No more preaching?
Exactly. It was time to shut the fuck up, to be more explicit. I needed a hiatus after that. Also, I got to see my kids grow up.
Were you aware of how frustrated and betrayed your fans felt when you left the music scene so suddenly?
Yeah, but let’s not get soft. It’s a cruel world out there. We did our thing and we split, and that’s kind of nice. Shakespeare wrote, “Brevity is the soul of wit.” There’s a lot to be said for brevity. The first time I saw the Ramones, they played a 30-minute set in London. And you could not want another minute.
Are you on good terms with your old bandmates?
Oh, yeah, every day we’re on the phone. But — I don’t know what it is — there’s definitely a defect there.
Here’s the million-dollar question: any chance for a Clash reunion?
Here’s the word on that: I always felt it’s gonna be either the old four original baseball cards or none. So I ain’t saying nothing, except that with the new mind-set I’ve finally got on, who knows what will happen.
You were always very vocal about your social and political agenda. Has that agenda changed?
Yeah. My new vibe is to destroy everything. I’m not joking, either.
Wasn’t that more or less always your position?
No, the Sex Pistols wanted to destroy everything then. I just hopped on their vibe. Hey, I’m slow getting there, but when I get there I get there.
So what has you wanting to destroy everything these days?

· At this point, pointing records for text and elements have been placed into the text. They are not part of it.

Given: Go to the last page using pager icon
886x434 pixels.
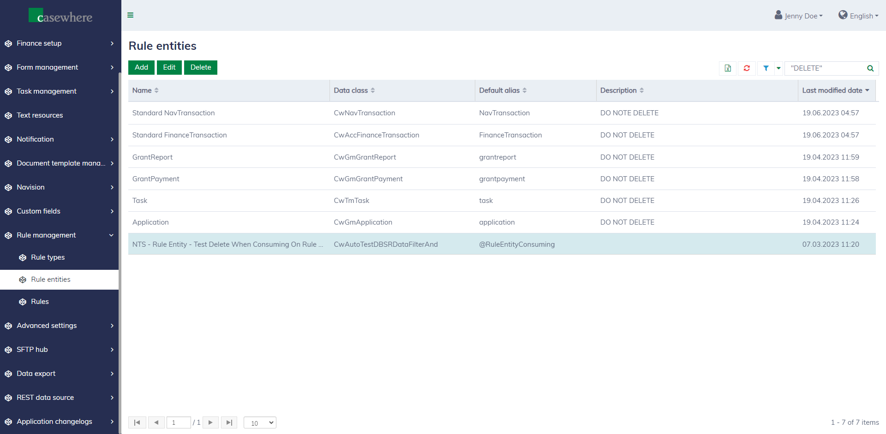Looking at the screenshot, I should tap(229, 422).
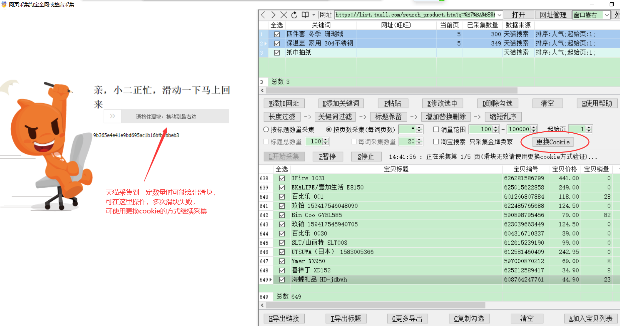Enable the 销量范围 checkbox
Screen dimensions: 620x326
tap(436, 129)
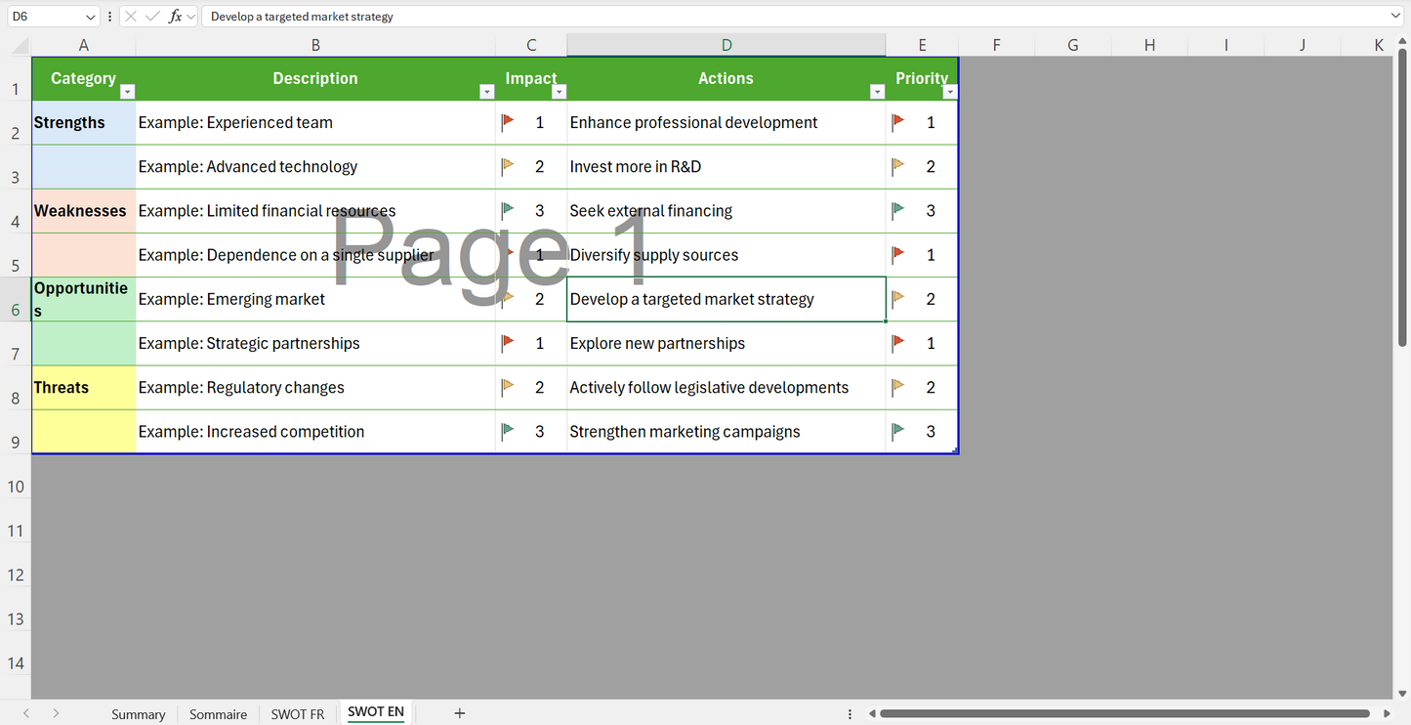Click the horizontal scrollbar thumb
The image size is (1411, 725).
[x=1123, y=713]
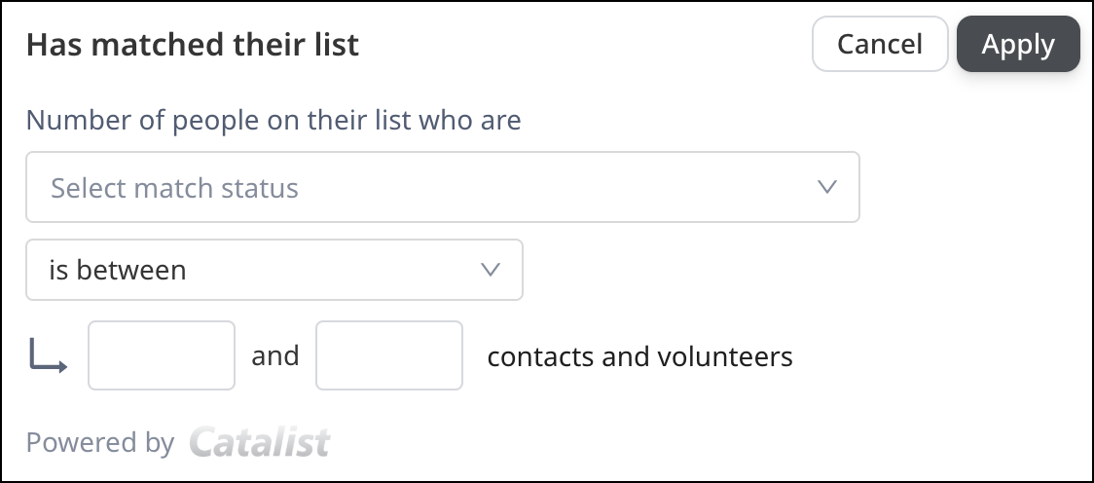The image size is (1094, 483).
Task: Set the lower bound in the left box
Action: coord(162,355)
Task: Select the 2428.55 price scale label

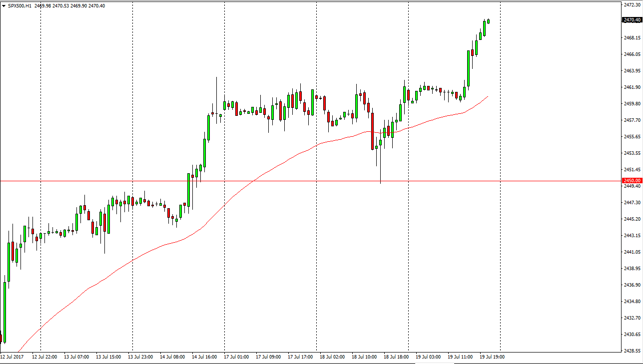Action: tap(632, 351)
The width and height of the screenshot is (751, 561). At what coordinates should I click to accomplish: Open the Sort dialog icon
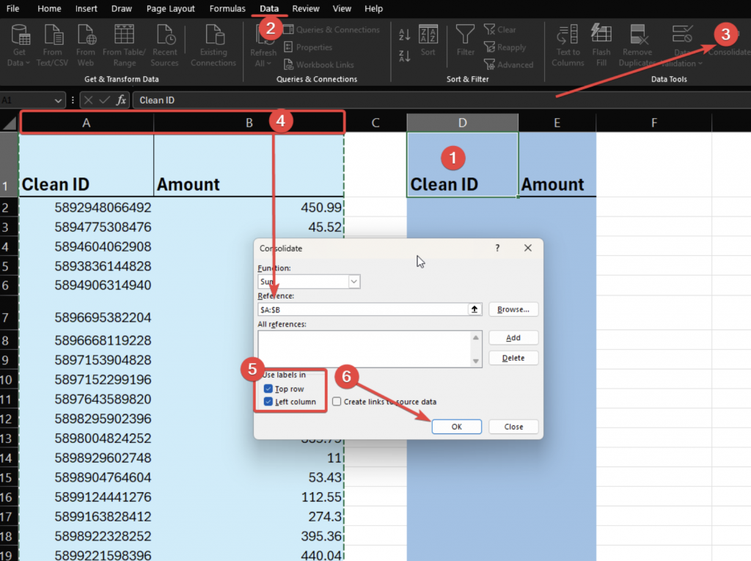tap(428, 34)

I read this piece of scientific nonsense. Basically, it stated that when we were hunters and gatherers back before recorded history, even in the most hostile environment it would only take three hours a day to collect whatever we would need to sustain us for the next 24 hours. Can you imagine us being these people where three hours a day we go out and get seeds or kill something, and then for the rest of the day we sit around making fantastical costumes and paint our bodies and do ludicrous things. Compare it to today. We’re all on the job ten hours a day. We clock in and clock out six days a week, and we’re miserable as fucks.

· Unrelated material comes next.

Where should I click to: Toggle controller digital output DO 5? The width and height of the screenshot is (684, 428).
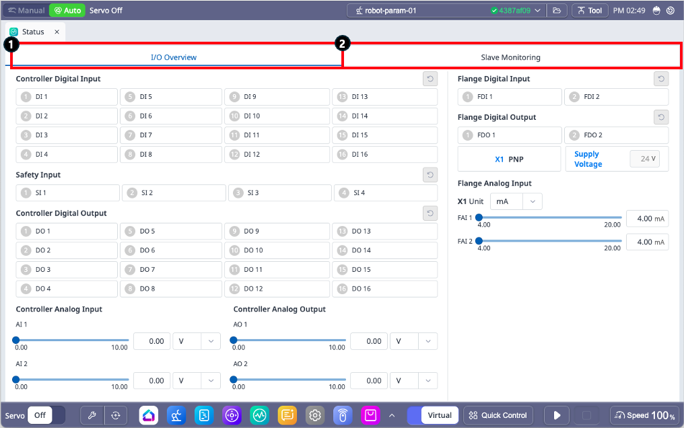click(x=171, y=231)
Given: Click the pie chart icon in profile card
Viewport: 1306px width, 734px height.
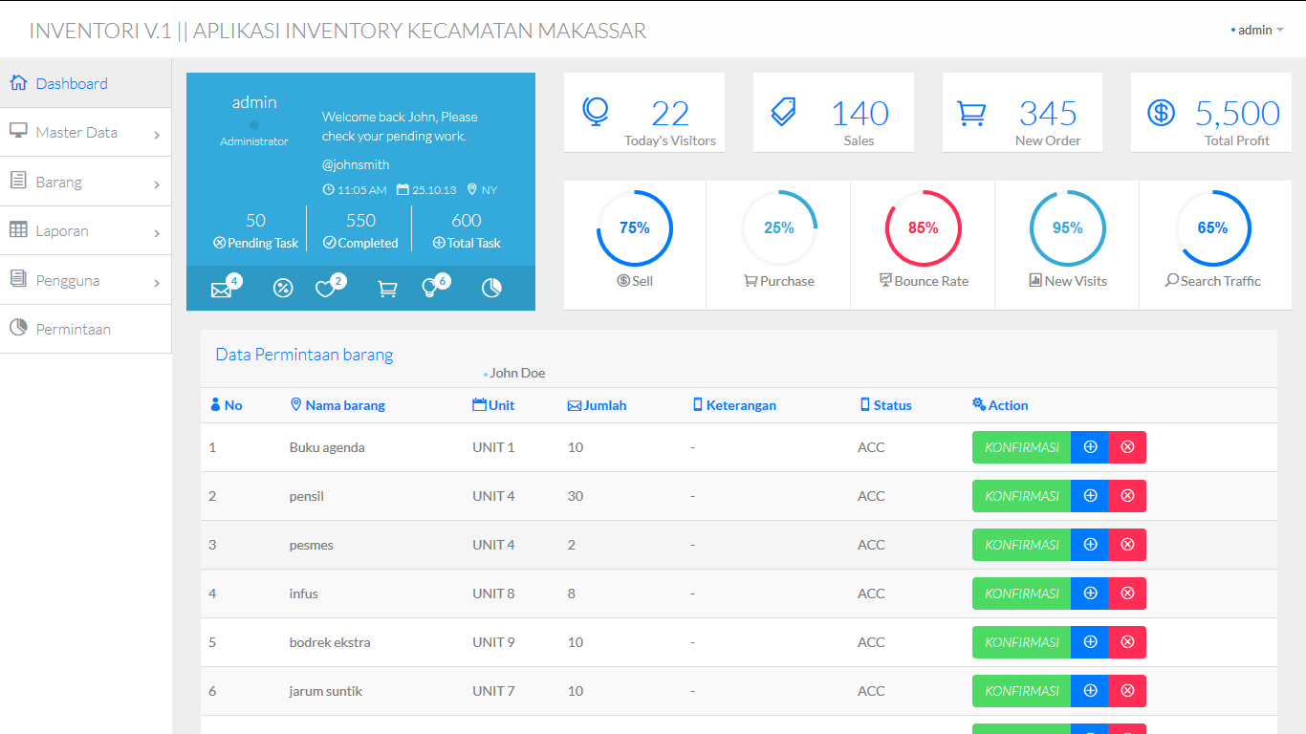Looking at the screenshot, I should click(491, 289).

You don’t seem to be getting on too well with technological progress. I understand you don’t even like CDs.
[Yells] CDs suck! I mean, I have 50 CDs in the suitcase over there. So I guess I’m a hypocrite, but there’s something about analog that is so much better.

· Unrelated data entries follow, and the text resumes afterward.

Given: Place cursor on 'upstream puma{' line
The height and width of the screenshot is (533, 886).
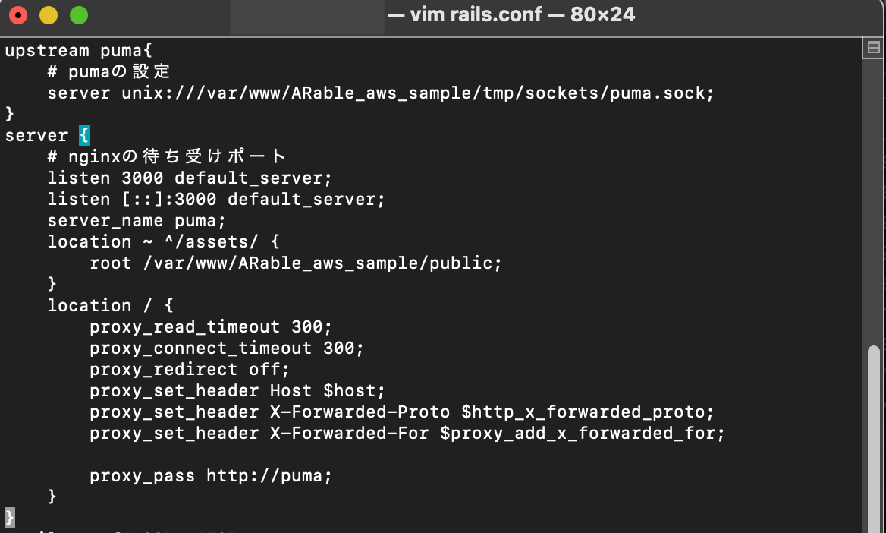Looking at the screenshot, I should [x=79, y=51].
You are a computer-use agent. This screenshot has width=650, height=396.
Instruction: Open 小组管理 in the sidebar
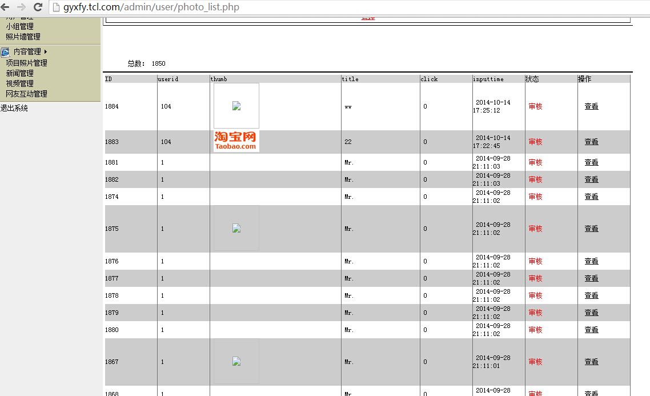(19, 26)
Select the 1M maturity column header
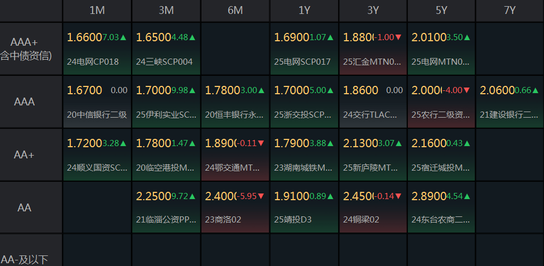This screenshot has width=544, height=266. (97, 11)
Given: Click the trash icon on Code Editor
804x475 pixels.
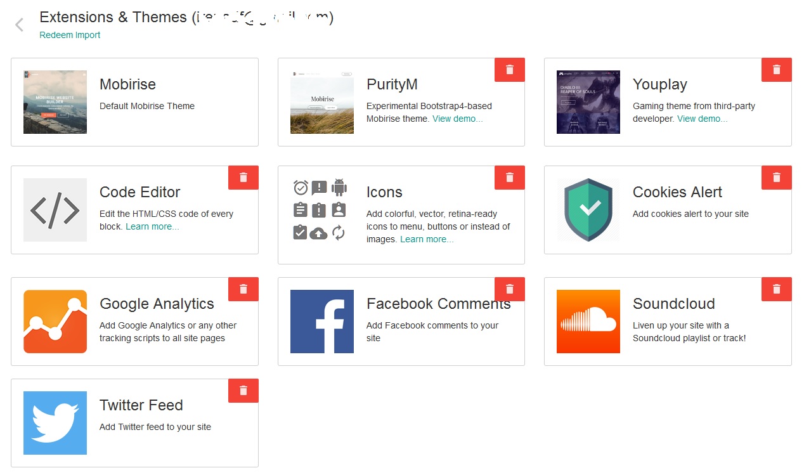Looking at the screenshot, I should 243,178.
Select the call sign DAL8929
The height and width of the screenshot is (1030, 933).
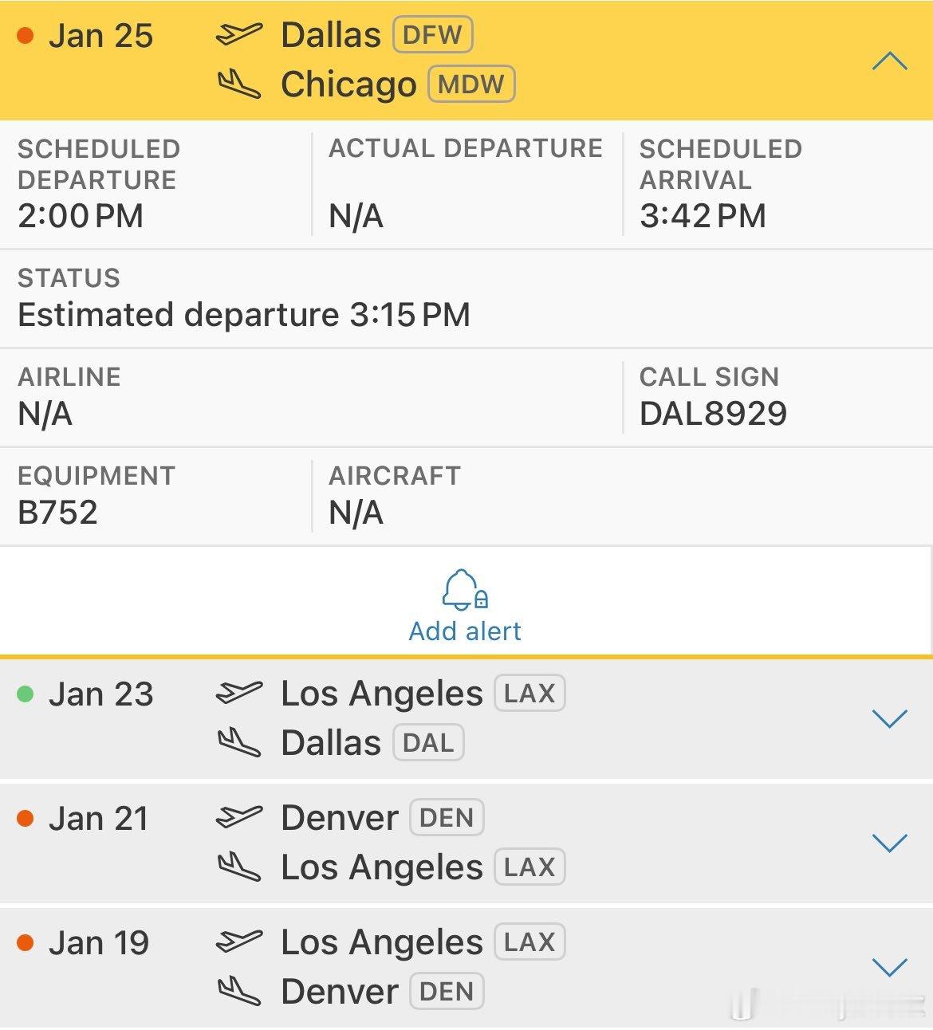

How do you feel about downloading MP3 files for songs instead of buying records?
[Yells] Down with the Internet and MP3! You must allow me to be a bit eccentric here. Music is just waves of tones. Now, the digital way of remembering these waves is using zero and one, right? There’s no way that a digital tape can have the delicacy of an analog tape. Of course nobody gives a shit about that. I’m just some idiot on the periphery. To be honest, I would love to have all my music put down on vinyl.
I think you’d better get used to MP3 and CDs, because I don’t think we ’re ever going back to vinyl.
Obviously, everyone says that. But have you listened to the cows?
This is the clincher. A journalist in London told me this. He writes for this highfalutin hi-fi magazine. He told me about these guys in Texas who were playing music to their cows because it gave them a 20 percent higher yield on the milk. They were playing the music off cassette systems.
Imagine 100 million cows in barns, listening to Mozart.
Eight years ago they changed their systems to CD machines. Because they figured it would be more convenient. But as soon as they did that, the yield dropped down to the same level as cows who heard no music at all. It took them about 18 months to figure out that it wasn’t the feed or the weather or the water. They didn’t give the extra 20 percent yield because they were listening to digital music! That really rocked my world.
What does it all mean?
It means we’re fucked! Everything in Britain is switching to digital television. They’re not even going to broadcast analog television after 2006. We’re so done for over there.